Source: ABC News - Cameron, who borrowed Leonardo DiCaprio's line from "Titanic" and declared himself "king of the world" when that film sailed to Oscar glory 12 years ago — positioned himself for a repeat with his Golden Globe wins Sunday for the sci-fi blockbuster "Avatar."
The tale of big, blue aliens in conflict with rapacious humans on Pandora earned the Globes for best drama and director, prizes that also preceded the Oscar run of "Titanic."
"This is a trip," said Cameron, recalling that as "Titanic" was becoming a box-office and Oscar juggernaut, he had thought to himself, "enjoy this ride, it ain't never going to happen again."
Yet "Avatar" has soared to a worldwide box office of $1.6 billion, second only to "Titanic" at $1.8 billion, and could end up surpassing his 1997 smash about the doomed luxury liner.
A key difference for Cameron's success this awards season is that he's doing it with a space fantasy, the sort of far-out tale that usually goes overlooked except for visual effects and other technical honors during Hollywood's prestige period.

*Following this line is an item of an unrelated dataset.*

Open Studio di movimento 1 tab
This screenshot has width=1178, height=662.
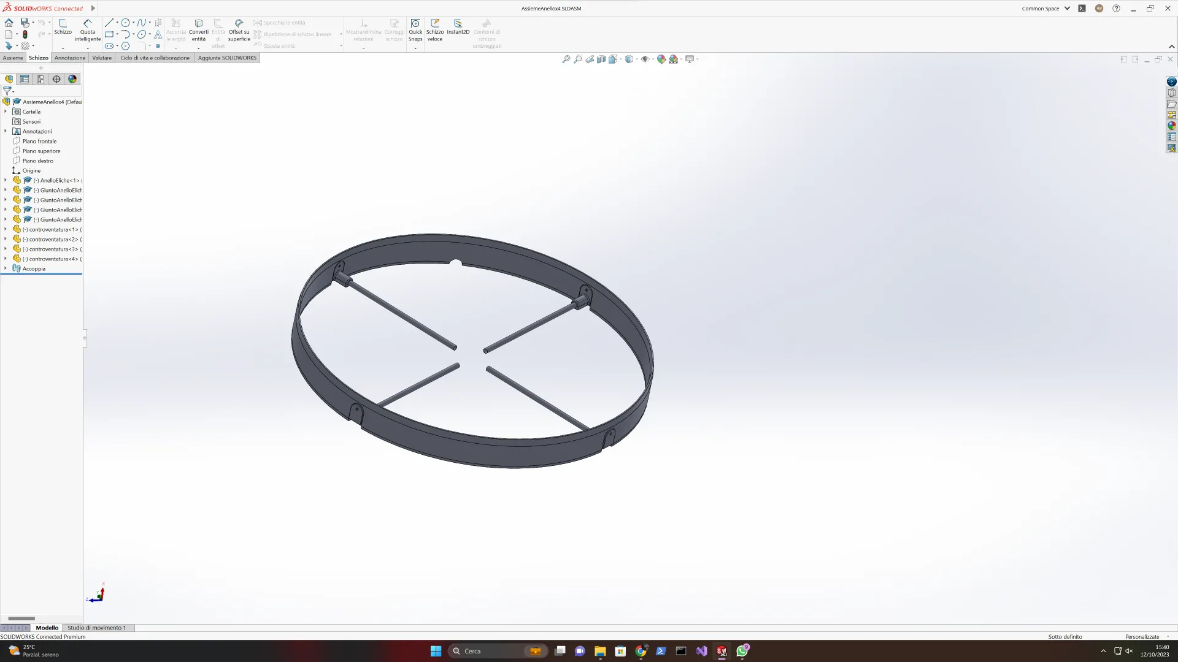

"Hopefully, this is part of a trend of the acceptance of science fiction as a legitimate dramatic form of cinema," said Cameron, whose films include the sci-fi tales "Aliens," "The Abyss" and the first two "Terminator" movies.
Globe acting winners also firmed up their Oscar prospects, including dramatic-performance recipients Sandra Bullock for the football tale "The Blind Side" and Jeff Bridges for the country-music story "Crazy Heart."
The musical or comedy acting prizes went to Robert Downey Jr. for the crime romp "Sherlock Holmes" and Meryl Streep for the Julia Child tale "Julie & Julia." Supporting honors were presented to Mo'Nique for the Harlem drama "Precious: Based on the Novel `Push' By Sapphire" and Christoph Waltz for the World War II saga "Inglourious Basterds."